== Problem to work on ==
An exact repetition of the data below, without images, is the expected answer.

== Dataset excerpts ==

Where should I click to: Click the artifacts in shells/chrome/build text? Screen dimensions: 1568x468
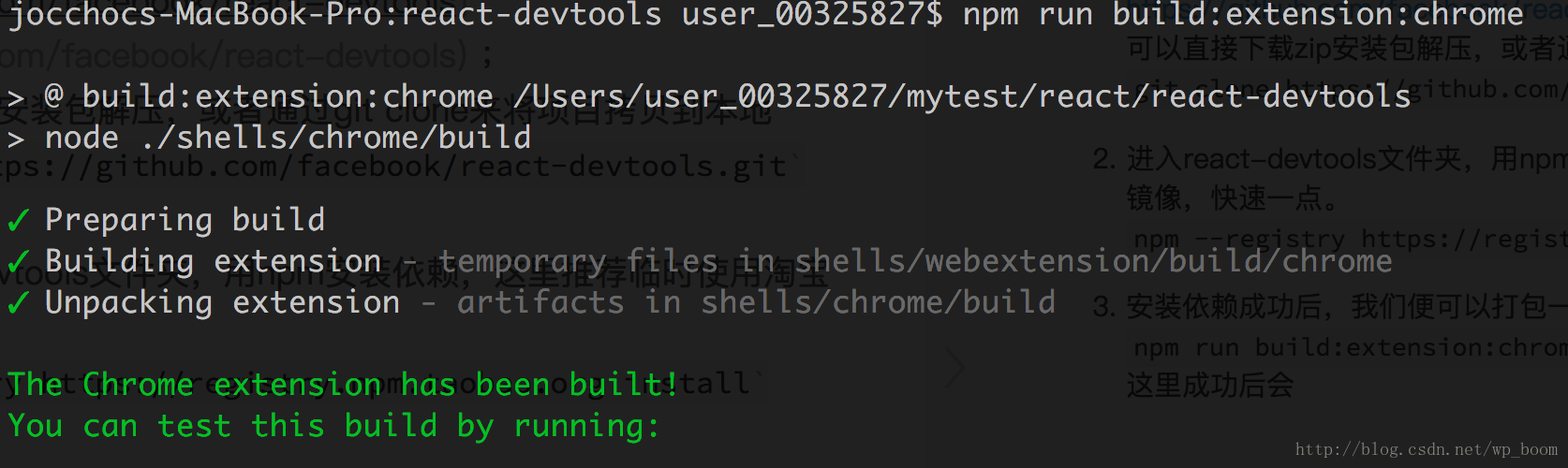coord(756,302)
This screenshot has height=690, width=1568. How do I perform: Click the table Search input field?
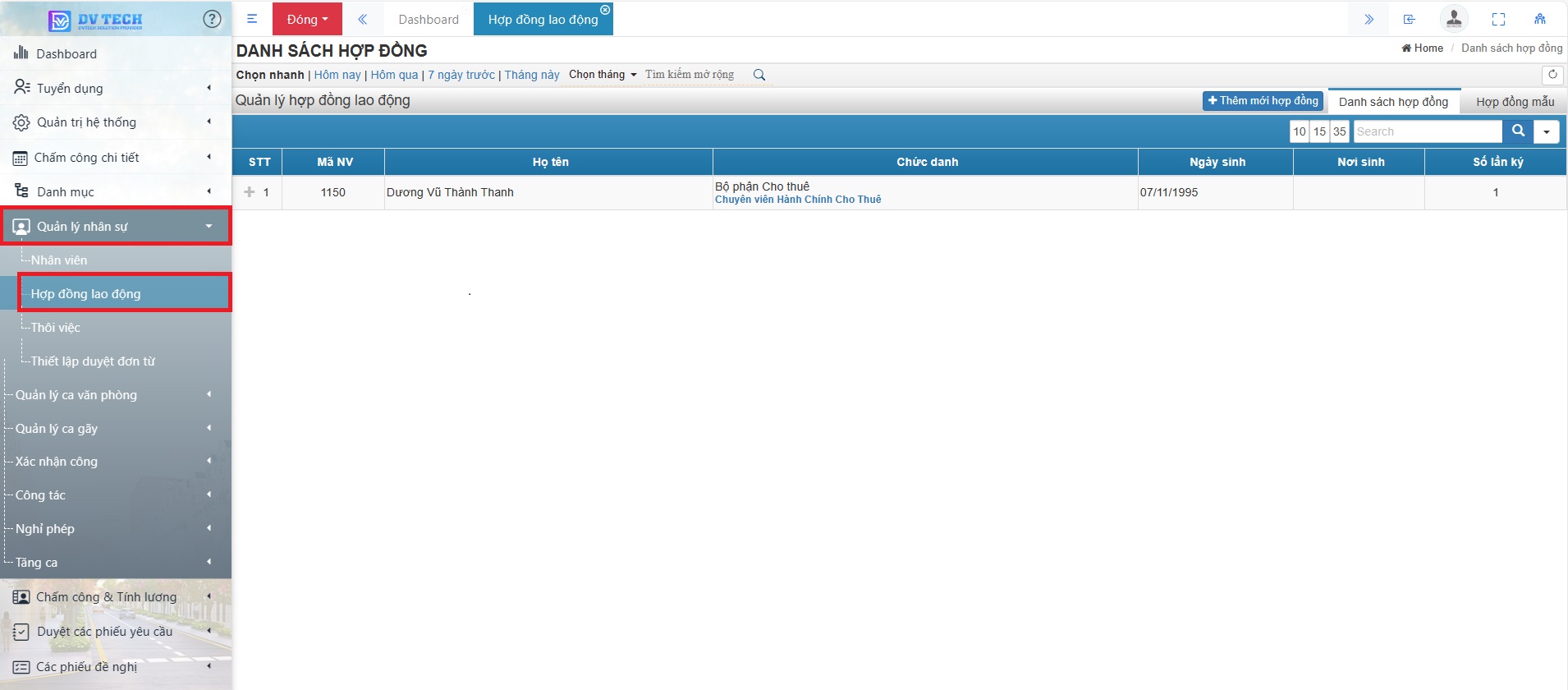click(x=1428, y=131)
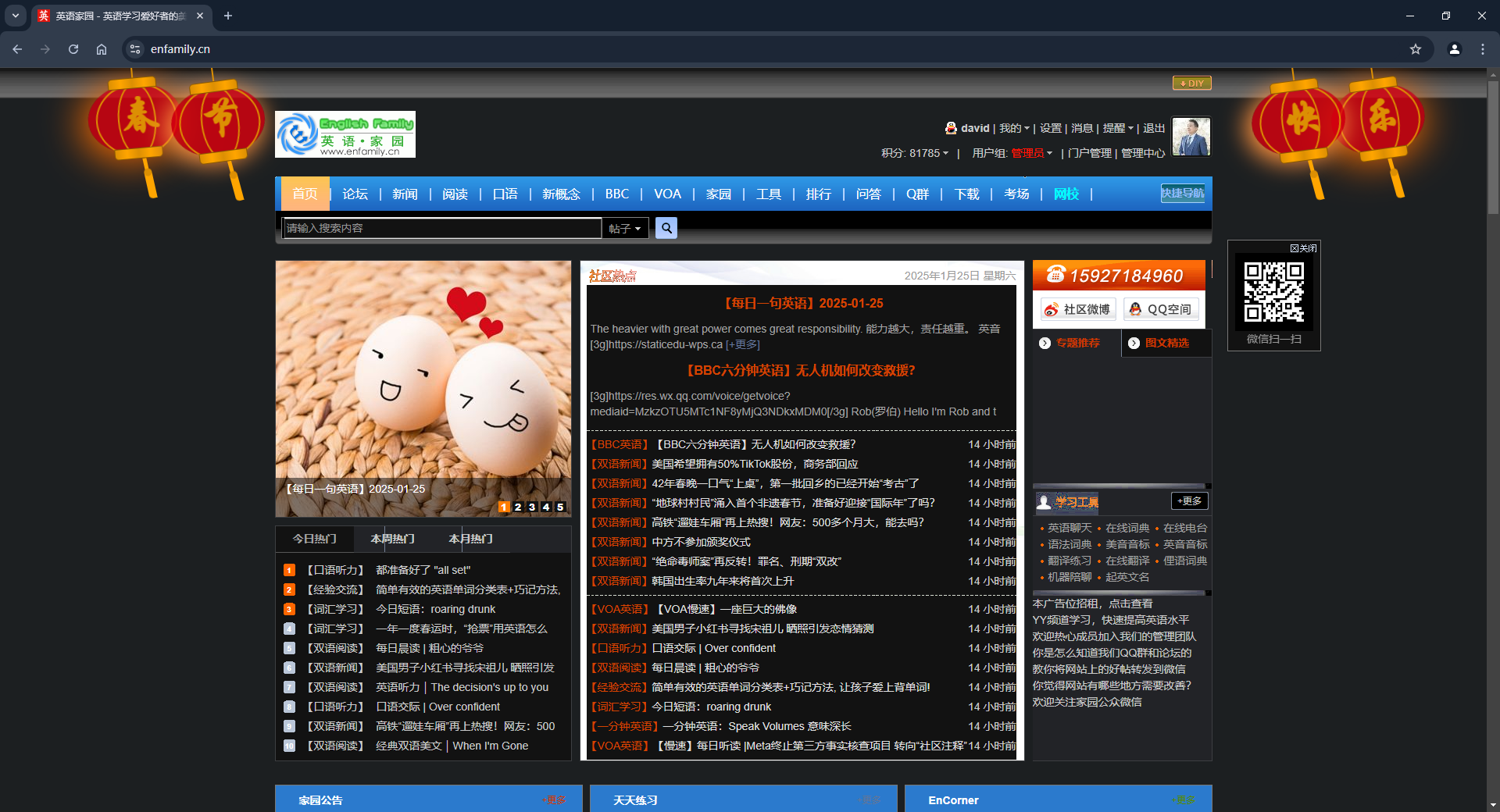Close the WeChat QR code popup
This screenshot has width=1500, height=812.
(x=1303, y=248)
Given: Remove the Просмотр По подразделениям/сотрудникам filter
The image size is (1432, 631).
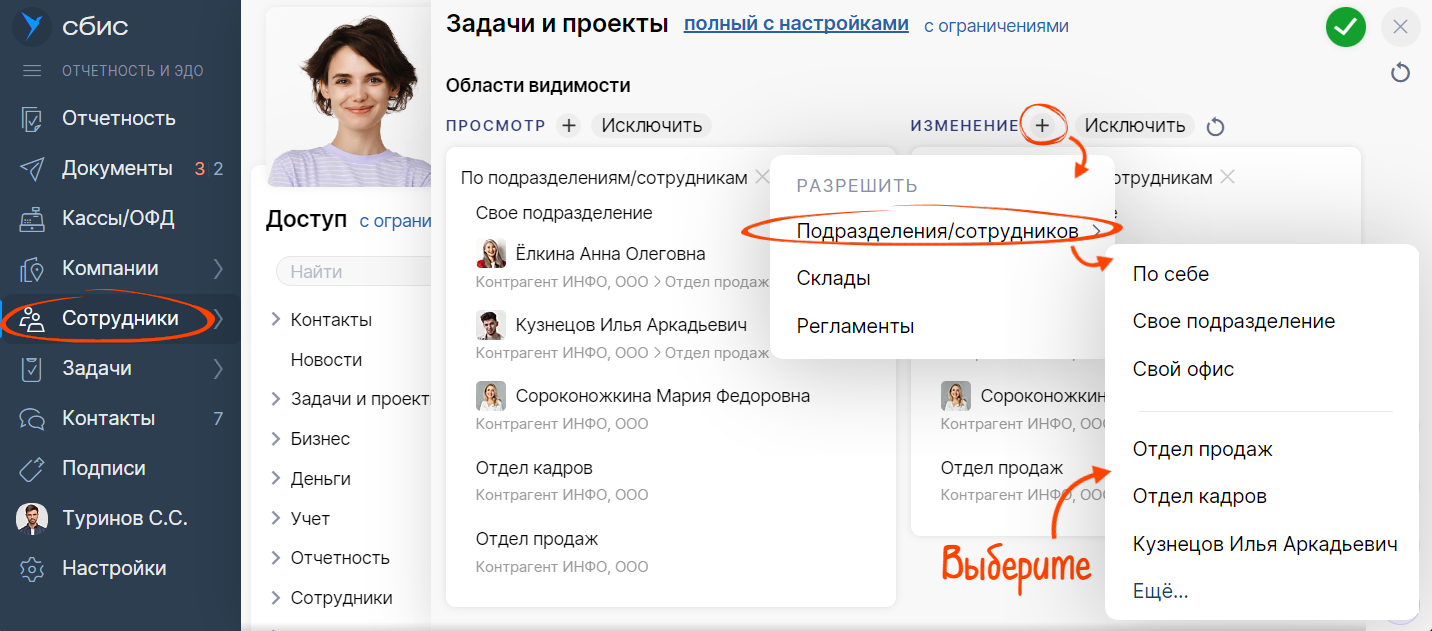Looking at the screenshot, I should 762,177.
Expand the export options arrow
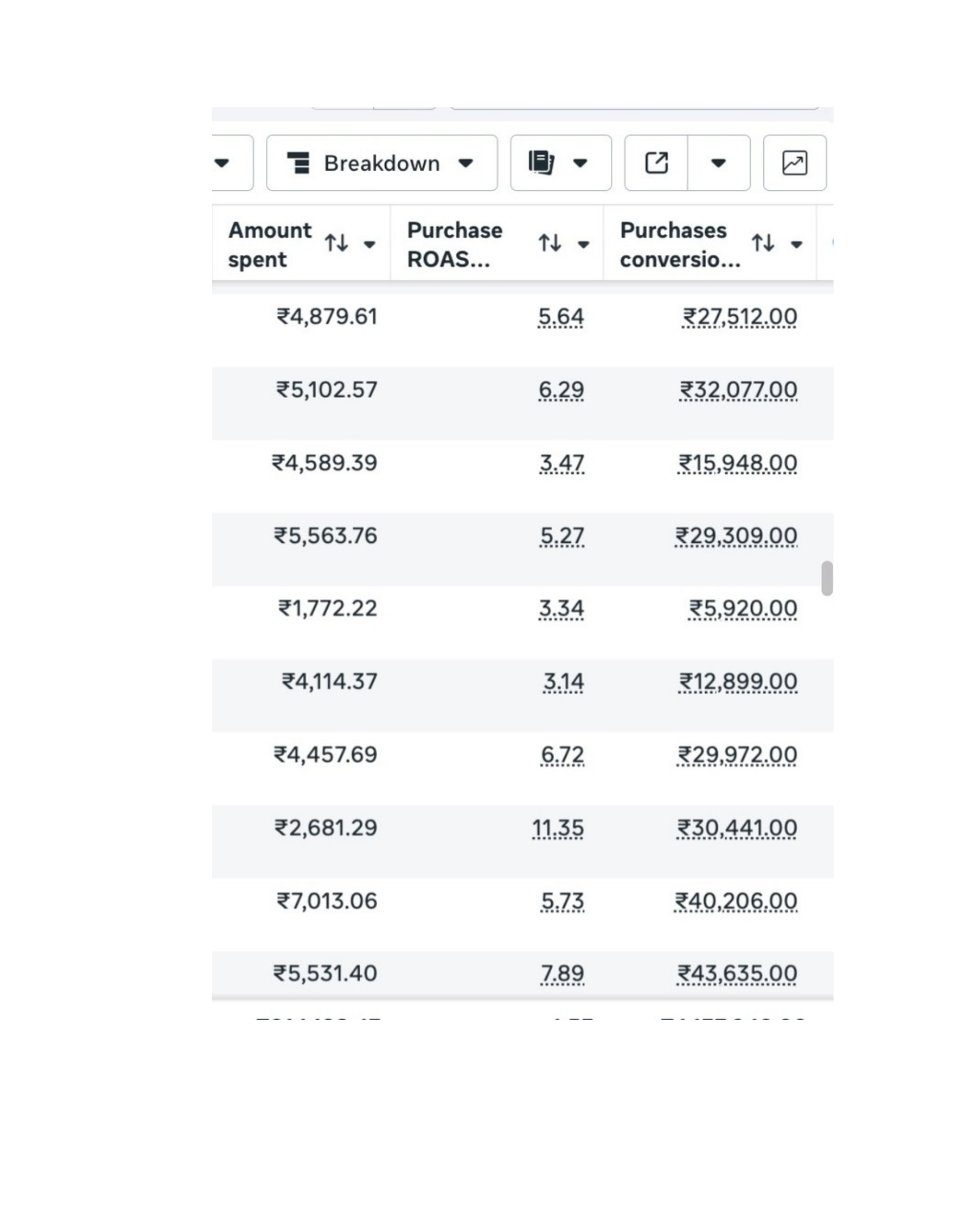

== Written solution ==
Where should I click to: Click the artifacts in shells/chrome/build text? Screen dimensions: 1568x468
coord(756,302)
This screenshot has height=690, width=1568. How do I perform: Click the table Search input field?
click(x=1428, y=131)
Close the WeChat QR code popup
This screenshot has width=1500, height=812.
(x=1303, y=248)
Given: Remove the Просмотр По подразделениям/сотрудникам filter
The image size is (1432, 631).
Looking at the screenshot, I should 762,177.
Expand the export options arrow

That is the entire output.